Australian Council of Social Service CEO, Dr Cassandra Goldie, questioned why the Government was giving out tax incentives while seemingly ignoring those experiencing financial hardship. 

"So far the government has given around $20 billion dollars in personal tax cuts to people already in paid jobs for the next financial year, plus tens of billions in business tax incentives," Dr Goldie said.

"But not a single cent more to people living in deep poverty, including women on low incomes." 

Super changes get the green light but questions remain over impact

A slew of changes to superannuation were headlined by the repeal of the work test for 67 to 74 year olds to make non-concessional or salary sacrificed contrbution, removal of the minimum income threshold for super guarantee, and reduction of the downsizer contribution age. 
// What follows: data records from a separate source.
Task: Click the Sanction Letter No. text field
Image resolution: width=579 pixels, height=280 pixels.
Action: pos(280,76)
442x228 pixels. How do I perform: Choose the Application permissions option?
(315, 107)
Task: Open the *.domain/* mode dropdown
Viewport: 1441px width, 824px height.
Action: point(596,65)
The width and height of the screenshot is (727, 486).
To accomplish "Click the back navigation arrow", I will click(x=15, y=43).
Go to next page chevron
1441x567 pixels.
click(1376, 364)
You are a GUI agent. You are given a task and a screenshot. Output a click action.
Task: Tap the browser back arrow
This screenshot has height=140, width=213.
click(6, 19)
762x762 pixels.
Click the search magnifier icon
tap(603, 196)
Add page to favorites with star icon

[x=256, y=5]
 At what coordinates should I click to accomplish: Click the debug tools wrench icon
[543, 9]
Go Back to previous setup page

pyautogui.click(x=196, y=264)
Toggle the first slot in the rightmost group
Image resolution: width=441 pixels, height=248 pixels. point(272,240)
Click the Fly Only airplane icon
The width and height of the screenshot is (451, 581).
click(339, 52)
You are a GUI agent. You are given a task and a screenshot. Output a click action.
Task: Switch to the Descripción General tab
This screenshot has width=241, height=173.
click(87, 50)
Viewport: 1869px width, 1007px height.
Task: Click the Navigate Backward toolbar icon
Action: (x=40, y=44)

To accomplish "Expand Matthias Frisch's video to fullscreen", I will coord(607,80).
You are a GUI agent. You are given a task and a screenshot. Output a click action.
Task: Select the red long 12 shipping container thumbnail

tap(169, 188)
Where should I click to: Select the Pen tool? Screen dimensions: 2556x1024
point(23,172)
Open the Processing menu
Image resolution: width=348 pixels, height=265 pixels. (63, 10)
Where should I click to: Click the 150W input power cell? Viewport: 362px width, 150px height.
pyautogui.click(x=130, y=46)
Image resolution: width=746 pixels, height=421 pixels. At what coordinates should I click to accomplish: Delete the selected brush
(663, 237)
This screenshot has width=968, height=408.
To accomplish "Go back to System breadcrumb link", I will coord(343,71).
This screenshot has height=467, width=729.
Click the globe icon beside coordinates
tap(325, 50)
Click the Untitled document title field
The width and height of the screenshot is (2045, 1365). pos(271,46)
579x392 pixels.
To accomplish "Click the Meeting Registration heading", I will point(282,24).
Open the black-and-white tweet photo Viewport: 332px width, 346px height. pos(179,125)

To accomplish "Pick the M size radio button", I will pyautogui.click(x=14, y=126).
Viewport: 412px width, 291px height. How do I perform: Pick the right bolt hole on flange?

Ms Owen said the latter policy may free up more established housing, but said any impact was unlikely to be seen prior to its introduction in July 2022. 

"This means motivated downsizers aged 60 to 64 may wait for the scheme to come into effect before selling, and any impact of increased listings as a result would only impact the housing market then," she said.

"It also worth noting that in the almost three years since the scheme was implemented, only around 22,000 individuals have accessed it, so this may not add materially to supply."

Dr Wilson also noted the little success the scheme had, and said it had been impeded by the lack of suitable next-stage downsizer accommodation. 

"The reduced age eligibility will only exacerbate this issue, with the clear shortage of reasonably affordable, medium-density and larger higher-density dwellings in established middle and inner suburbs," he said.

"The availability of appropriate suburban downsizer accommodation likely takes priority over financial incentives, particularly for a younger demographic."